Mi stai ammazzando, Susana - (Roberto Sneider, 2016) - Recensione - Con Gael García Bernal, Verónica Echegui, Ashley Hinshaw, Jadyn Wong, Björn Hlynur Haraldsson
Il film tratta la tormentata storia di una coppia (sposata) che vive in messico. E' formata da Eligio, un attore messicano, non particolarmente affermato, e Susana, una giovane aspirante scrittrice spagnola.
Eligio (malgrado il fisico non particolarmente prestante) e', in nuce, fondamentalmente un "macho" latino vecchio stile.
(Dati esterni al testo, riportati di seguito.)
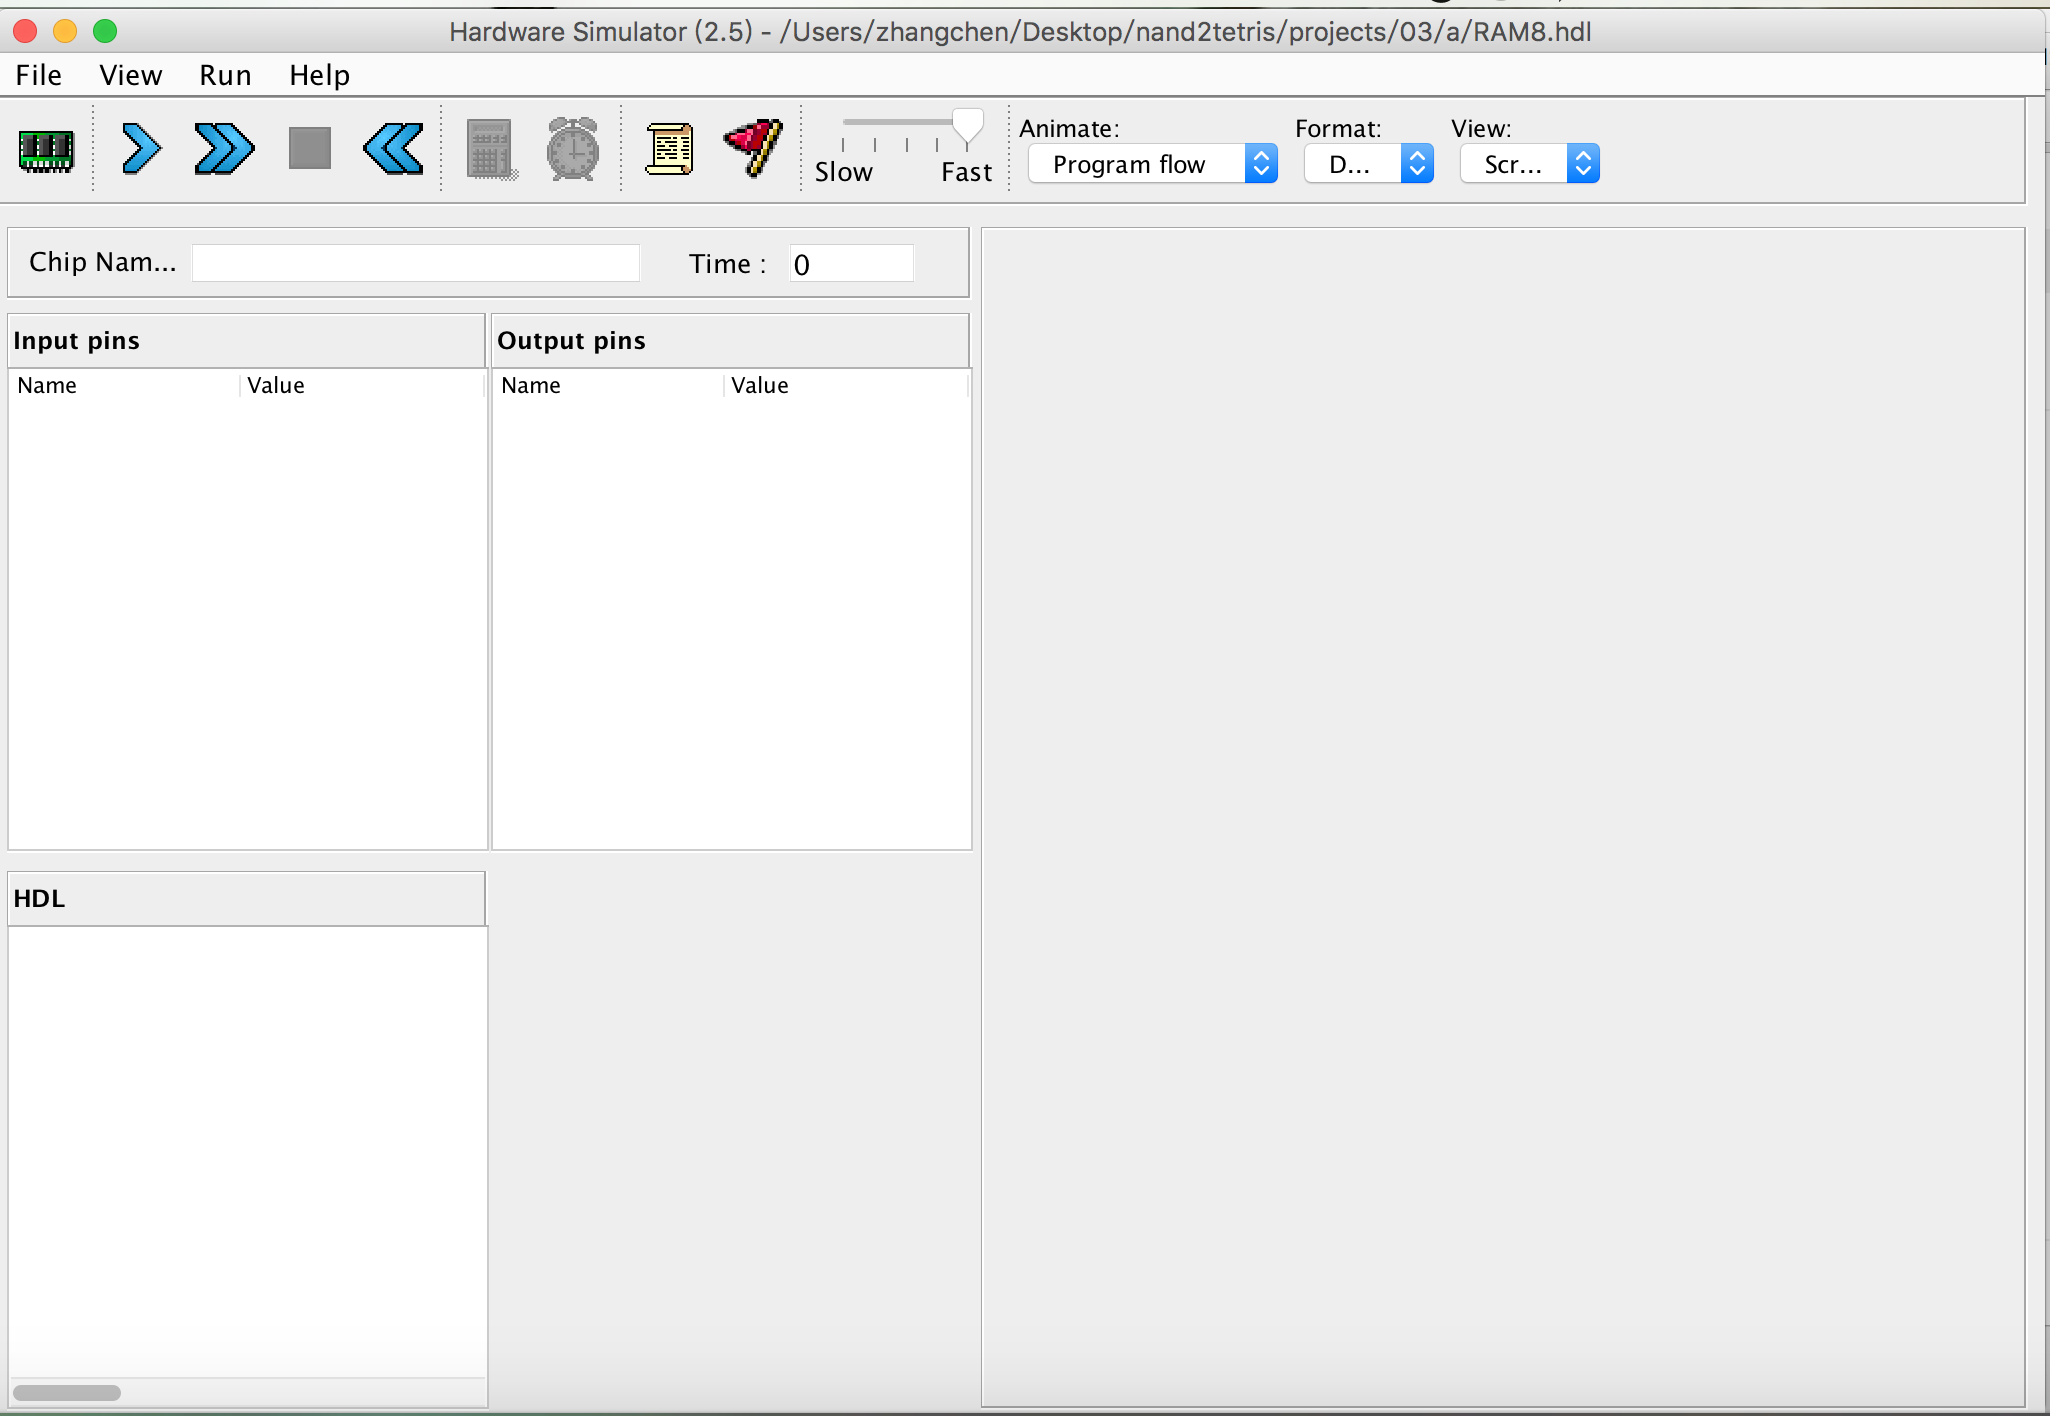Open the View dropdown

click(1529, 164)
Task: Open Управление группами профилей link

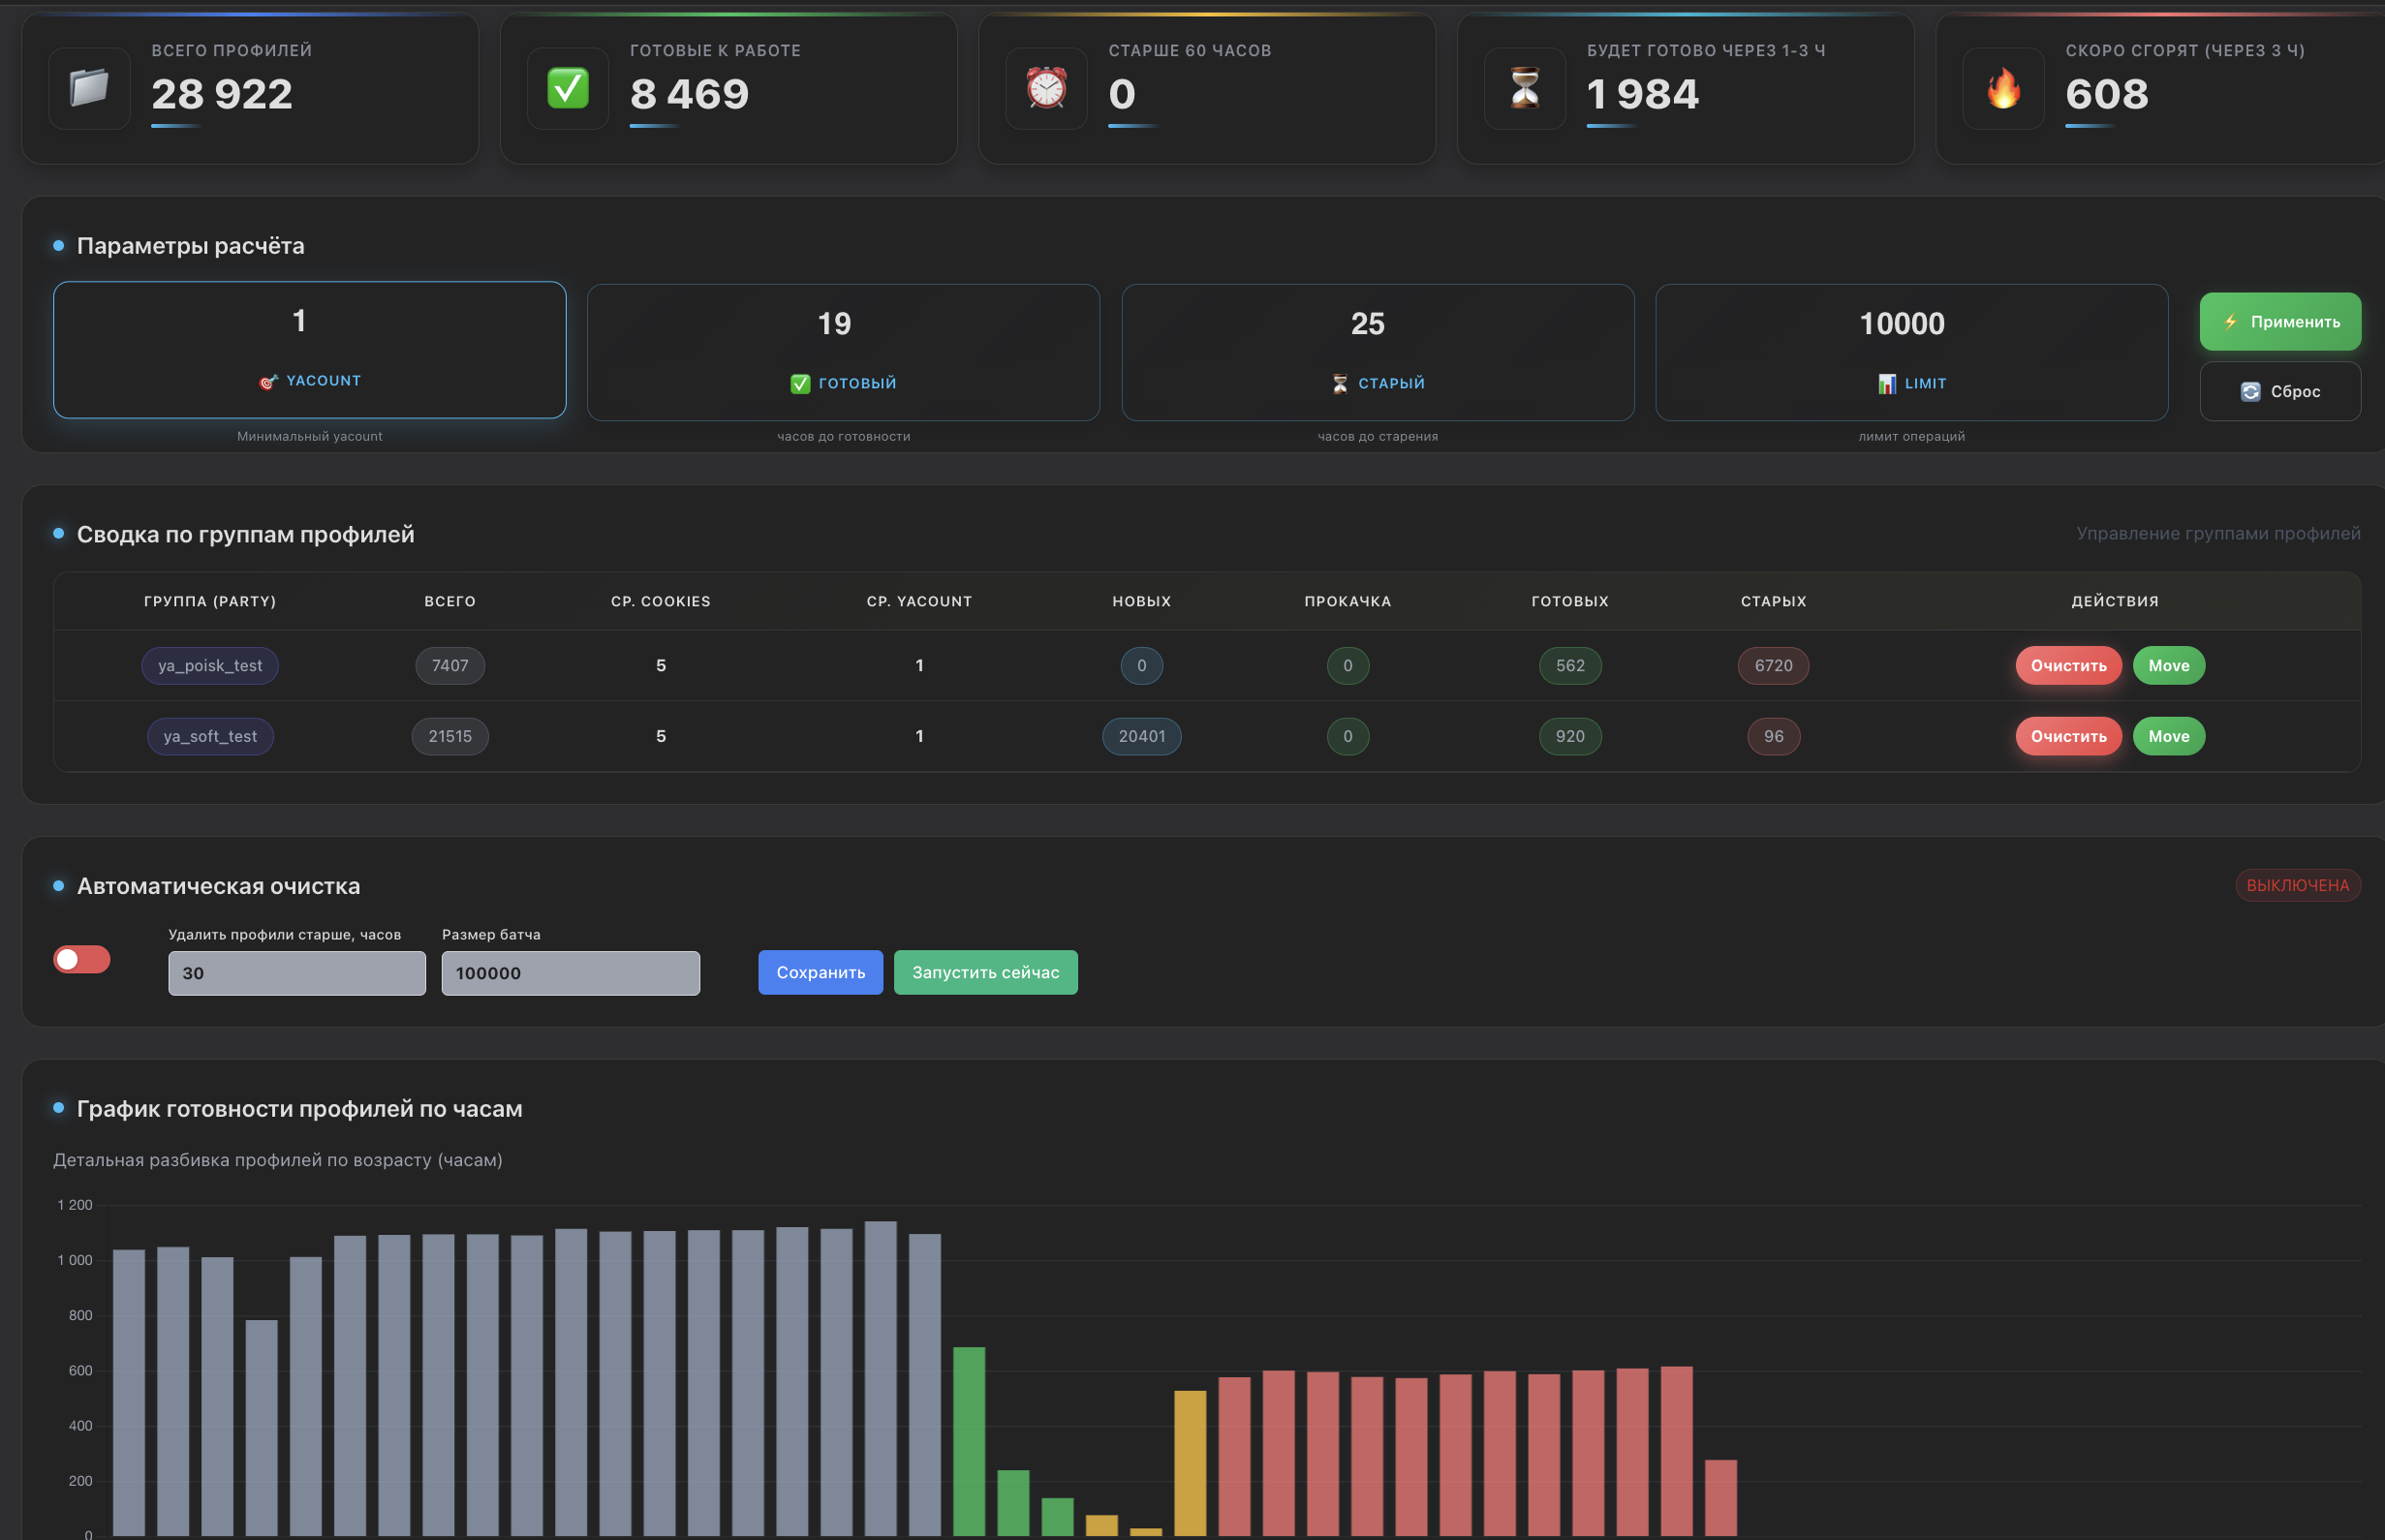Action: pos(2217,533)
Spesso esce a divertirsi con amici (e amiche con le quali intrallazza) lasciando la moglie a casa.
Piu' moderno il personaggio di Susana.
Evidentemente stanca del comportamento del marito, inaspettatamente decide di andarsene da casa, senza dirgli nulla.
Di mezzo c'e' una possibile borsa di studio in una universita' americana e un prestante scrittore polacco.
Eligio, piuttosto disperato, scopre dove e' andata e cerca in tutti i modi di riportarla con se.
Inizia un tira e molla che termina con un finale (per me) deludente.
"Mi stai ammazzando, Susana" e' un film girato con una certa simpatica verve da Roberto Sneider, liberamente tratto dal un romanzo dello scrittore messicano Jose' Agustin.
I protagonisti, l'irritante Gael García Bernal e la graziosa Verónica Echegui, sono piuttosto bravi nel tratteggiare i loro personaggi.
E' la storia che, a mio parere, invece di decollare, si affloscia repentinamente nel finale.